__Work to complete__.
• A. Translate this sentence from the piece on water safety for anglers into French: "National Drowning Prevention Week in Canada is being marked July 15-21."
• B. Continue the piece on water safety for anglers from its last sentence.

__Reading passage__.
As anglers we spend a lot of time in, and on the water.
This may include fishing from a small boat or wading in lakes and rivers where depth and currents can be uncertain. As a result, we need to be extra careful when participating in our sport.
National Drowning Prevention Week in Canada is being marked July 15-21. It serves as a timely reminder that we all need to be extra cautious when around water, whether fishing, or swimming.
As anglers, our sport puts us in and on the water from spring to fall, and even in the winter, often when weather conditions aren’t ideal. Statistics show more than 500 people die in Canada every year in water-related incidents. In many cases these tragedies could have been prevented.
The Lifesaving Society organizes National Drowning Prevention Week across the country and they have several suggestions to follow:
– Make sure everyone in the family can achieve the Swim to Survive standard, including the ability to surface after falling in deep water; the ability to tread water for one minute; and the ability to swim 50 yards;
– Take a lifesaving course and learn how to reduce the risk of drowning;
– Teach children to swim and be comfortable around water;
– Always wear a life jacket or personal flotation device when boating;
– Do not consume alcohol while swimming or operating a boat;
– Keep children within arms’ reach when near water and, whenever possible, swim in an area supervised by a lifeguard.
As an angler I attempt to be safe when I am fishing. This can be as simple as making sure I wear a life jacket or personal flotation device when I’m on the water.

__Record set__.
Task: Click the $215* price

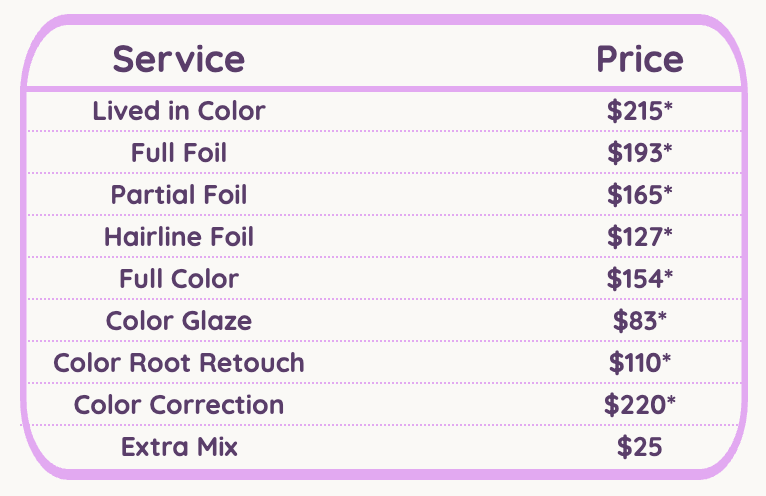Action: click(x=639, y=110)
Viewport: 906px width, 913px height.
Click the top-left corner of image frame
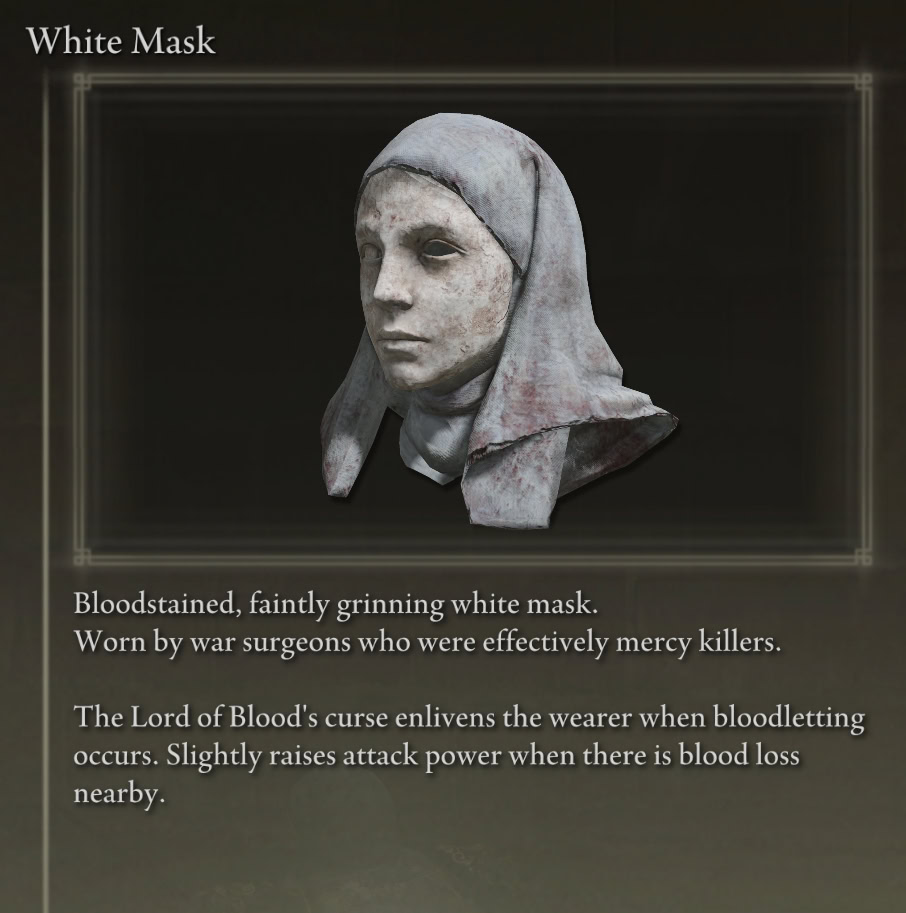(x=83, y=82)
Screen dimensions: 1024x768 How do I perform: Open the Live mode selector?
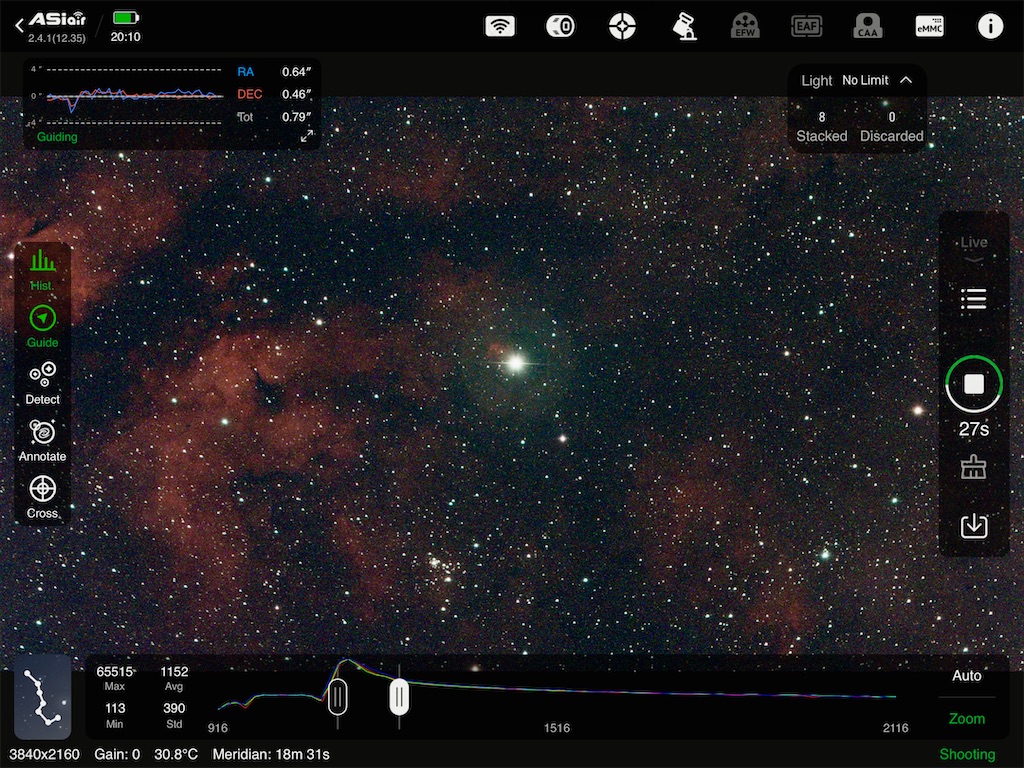[973, 248]
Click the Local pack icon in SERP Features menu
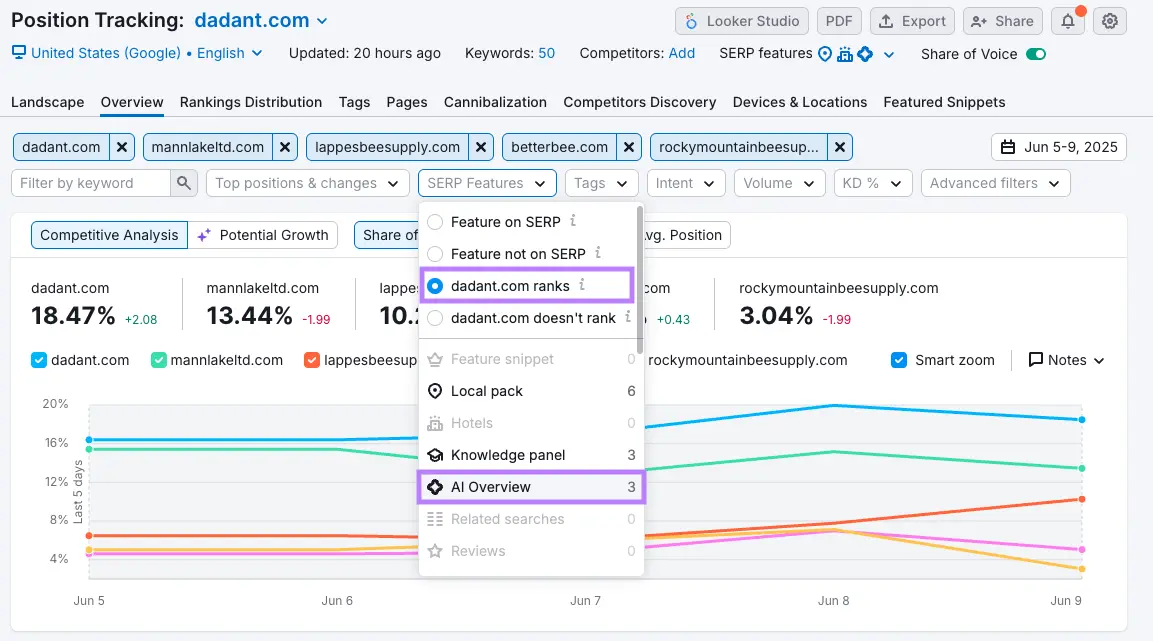This screenshot has width=1153, height=641. click(x=435, y=391)
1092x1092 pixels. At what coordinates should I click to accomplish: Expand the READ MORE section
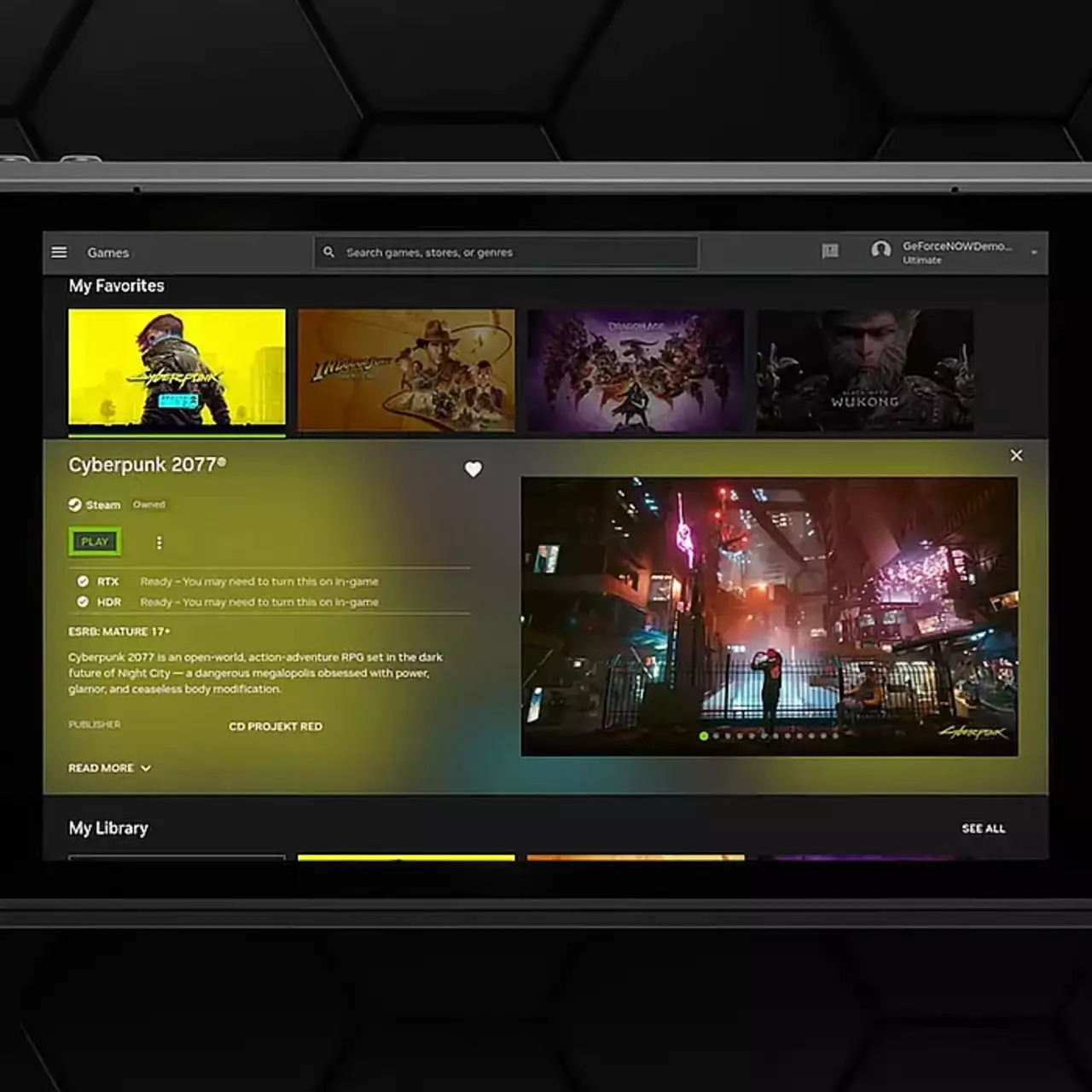click(x=109, y=768)
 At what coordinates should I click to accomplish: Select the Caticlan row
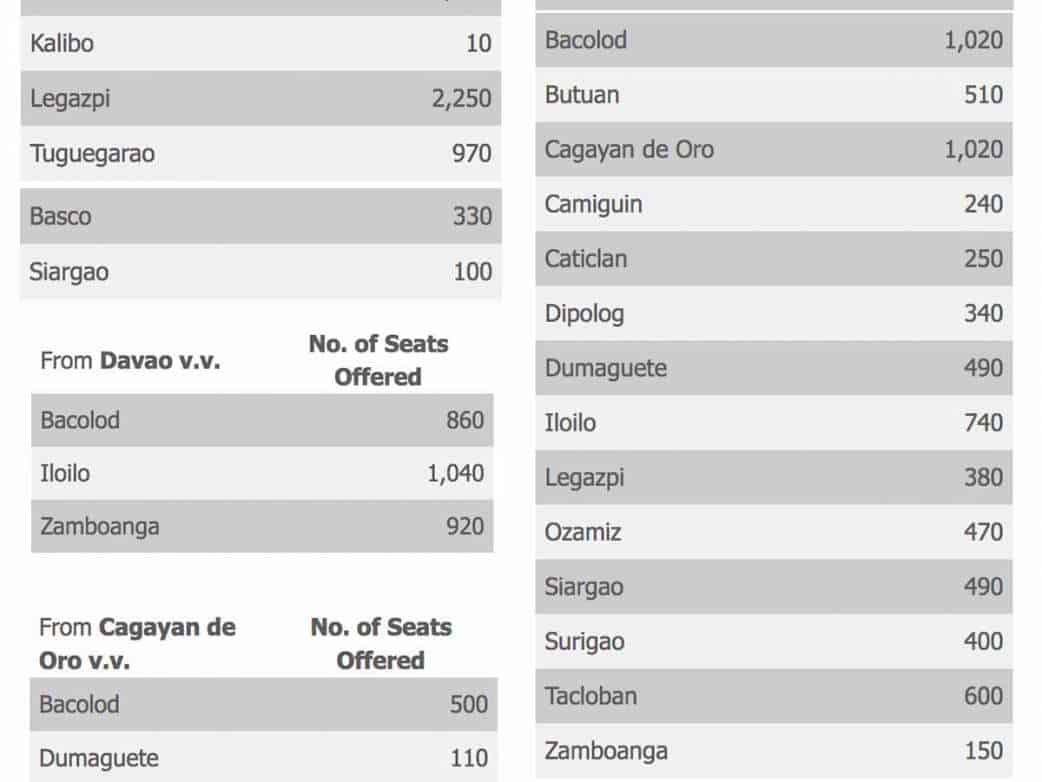[x=773, y=259]
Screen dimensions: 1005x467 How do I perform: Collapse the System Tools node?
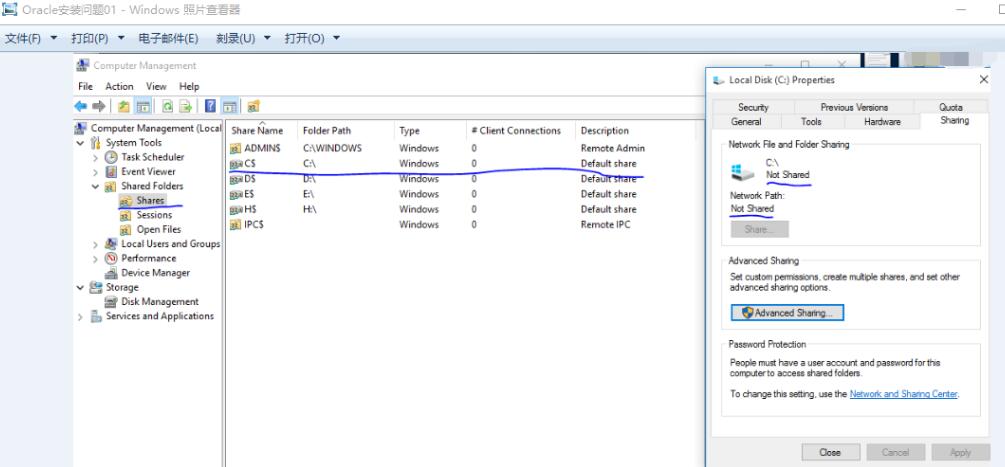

__Written answers__.
• A. La Semaine nationale de prévention de la noyade au Canada est soulignée du 15 au 21 juillet.

• B.
A few years ago, I bought one of the newer style PFDs which looks like a pair of braces and includes a gas cylinder which inflates when you pull a cord. You hardly know you are wearing it so it doesn’t interfere with your movement.
Looking at statistics for Canadian drownings, there are chilling facts. More than 80 per cent are men and, of the victims, 90 per cent were not wearing a life jacket.
Wading is another area where water safety is critical for anglers. Moving water has tremendous power and, in the spring or fall, the water is cold so hypothermia can be an issue. Make sure you wear a wading belt which helps prevent water entering your waders if you take a spill and include a wading staff. There’s a reason photographers use a tripod as three legs are more stable than two, so using a staff will help when wading in deeper water or strong current.
But, the most important skill to have is common sense and don’t place yourself in a situation where the water is too deep, too fast or too rough.
Stay on the shore and be safe, so you can fish another day.
Don MacLean is an outdoor writer and biologist who lives in Pictou County.